Task instructions:
In the passage about Czelin, which Slavic tribe settled the area during the Early Middle Ages?

Given text Block Start

Czelin is the sight of several archaeological finds, with around 100 objects and 50 burials being discovered between 2004 and 2013. Most of these finds come from a Roman period cemetery and date to the 1st and 2nd centuries AD, being partially attributed to the Przeworsk culture and more specifically the Germanic Burgundians. Bartłomiej Rogalski of the National Museum in Szczecin believes that many of these finds indicate that Czelin was of high political importance at the time.

During the Early Middle Ages, between the middle of the 8th and the 10th century, this area was settled by the Slavic Leubuzzi tribe who established a settlement and gord.

The settlement was first mentioned in 1297 and known as Zellin in 1317. It then was mentioned under various other names such as Czellyn (1348), Czollin (1355), Czellin (1371 & 1515), and then Zellin again in 1491 as well as from 1749 onwards. The name was then changed to Czelin after 1945 when it was annexed by Poland.

Given text Block End
Extracted entries Block Start

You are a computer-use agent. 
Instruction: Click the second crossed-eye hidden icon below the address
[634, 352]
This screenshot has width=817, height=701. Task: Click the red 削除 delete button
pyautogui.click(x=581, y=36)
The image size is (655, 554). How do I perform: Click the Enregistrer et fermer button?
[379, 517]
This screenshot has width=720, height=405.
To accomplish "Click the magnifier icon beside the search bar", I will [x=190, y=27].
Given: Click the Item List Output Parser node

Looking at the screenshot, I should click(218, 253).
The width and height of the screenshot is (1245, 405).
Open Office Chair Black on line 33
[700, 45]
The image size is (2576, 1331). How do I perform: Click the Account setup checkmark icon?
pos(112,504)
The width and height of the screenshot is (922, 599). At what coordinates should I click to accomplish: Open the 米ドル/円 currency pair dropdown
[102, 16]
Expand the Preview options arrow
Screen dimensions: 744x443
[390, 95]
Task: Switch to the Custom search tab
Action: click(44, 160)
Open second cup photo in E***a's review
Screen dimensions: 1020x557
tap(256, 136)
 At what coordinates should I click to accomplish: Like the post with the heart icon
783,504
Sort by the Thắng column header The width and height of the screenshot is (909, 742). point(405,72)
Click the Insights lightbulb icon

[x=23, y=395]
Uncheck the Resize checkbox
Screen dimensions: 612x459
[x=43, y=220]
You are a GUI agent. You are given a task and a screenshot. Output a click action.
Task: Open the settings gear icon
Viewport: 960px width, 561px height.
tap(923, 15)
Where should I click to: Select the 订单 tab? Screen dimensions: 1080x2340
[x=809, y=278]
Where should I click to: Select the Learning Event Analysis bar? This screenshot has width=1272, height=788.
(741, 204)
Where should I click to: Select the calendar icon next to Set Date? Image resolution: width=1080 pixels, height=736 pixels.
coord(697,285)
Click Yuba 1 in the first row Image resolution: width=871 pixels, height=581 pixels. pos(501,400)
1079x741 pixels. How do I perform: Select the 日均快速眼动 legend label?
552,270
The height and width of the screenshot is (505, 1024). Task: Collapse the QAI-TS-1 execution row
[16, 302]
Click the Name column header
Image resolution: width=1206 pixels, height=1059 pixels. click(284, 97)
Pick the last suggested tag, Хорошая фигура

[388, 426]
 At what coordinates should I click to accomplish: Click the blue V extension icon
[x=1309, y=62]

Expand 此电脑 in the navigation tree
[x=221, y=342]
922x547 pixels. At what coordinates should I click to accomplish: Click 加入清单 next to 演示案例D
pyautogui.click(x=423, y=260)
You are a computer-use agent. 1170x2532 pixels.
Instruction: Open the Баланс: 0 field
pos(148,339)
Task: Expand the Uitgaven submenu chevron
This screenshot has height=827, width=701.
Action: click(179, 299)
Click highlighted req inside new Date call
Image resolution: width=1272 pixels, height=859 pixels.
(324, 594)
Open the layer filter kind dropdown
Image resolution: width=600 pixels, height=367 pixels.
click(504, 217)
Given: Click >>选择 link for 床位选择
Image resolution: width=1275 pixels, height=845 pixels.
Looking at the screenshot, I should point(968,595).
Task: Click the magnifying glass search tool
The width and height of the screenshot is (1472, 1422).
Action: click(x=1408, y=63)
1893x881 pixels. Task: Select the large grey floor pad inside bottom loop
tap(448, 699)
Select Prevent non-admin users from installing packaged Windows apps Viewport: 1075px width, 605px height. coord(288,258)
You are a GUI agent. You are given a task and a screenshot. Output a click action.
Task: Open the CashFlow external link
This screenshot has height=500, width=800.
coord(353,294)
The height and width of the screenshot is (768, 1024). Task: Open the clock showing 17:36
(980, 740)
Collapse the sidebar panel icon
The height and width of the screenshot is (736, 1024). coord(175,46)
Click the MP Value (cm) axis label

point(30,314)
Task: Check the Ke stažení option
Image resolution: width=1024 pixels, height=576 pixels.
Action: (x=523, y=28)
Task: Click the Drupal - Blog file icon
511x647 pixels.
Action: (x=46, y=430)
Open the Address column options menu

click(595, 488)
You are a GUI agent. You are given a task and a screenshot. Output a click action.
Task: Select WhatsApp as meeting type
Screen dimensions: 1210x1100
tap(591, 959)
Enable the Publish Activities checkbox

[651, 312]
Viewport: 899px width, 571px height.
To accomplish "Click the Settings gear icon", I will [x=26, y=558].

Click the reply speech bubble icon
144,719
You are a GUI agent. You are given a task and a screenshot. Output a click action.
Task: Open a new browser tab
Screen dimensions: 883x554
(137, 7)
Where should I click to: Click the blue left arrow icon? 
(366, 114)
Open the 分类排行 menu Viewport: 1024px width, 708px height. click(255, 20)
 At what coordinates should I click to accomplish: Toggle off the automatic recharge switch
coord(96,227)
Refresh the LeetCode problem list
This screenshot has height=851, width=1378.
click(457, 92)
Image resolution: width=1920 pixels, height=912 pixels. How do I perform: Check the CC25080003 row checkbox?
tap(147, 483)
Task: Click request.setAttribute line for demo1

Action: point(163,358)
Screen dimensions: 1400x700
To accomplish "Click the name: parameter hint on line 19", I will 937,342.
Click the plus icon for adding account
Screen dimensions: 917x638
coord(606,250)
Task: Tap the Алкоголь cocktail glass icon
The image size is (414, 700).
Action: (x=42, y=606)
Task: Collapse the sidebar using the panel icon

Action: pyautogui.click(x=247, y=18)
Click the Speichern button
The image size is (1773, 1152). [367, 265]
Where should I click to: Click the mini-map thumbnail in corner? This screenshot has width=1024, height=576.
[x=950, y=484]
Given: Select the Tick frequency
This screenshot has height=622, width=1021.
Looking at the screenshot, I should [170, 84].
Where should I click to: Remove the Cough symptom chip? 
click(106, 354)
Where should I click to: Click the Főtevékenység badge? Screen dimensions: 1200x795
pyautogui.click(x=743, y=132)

Extracted entries Block End

Result:
The Leubuzzi tribe.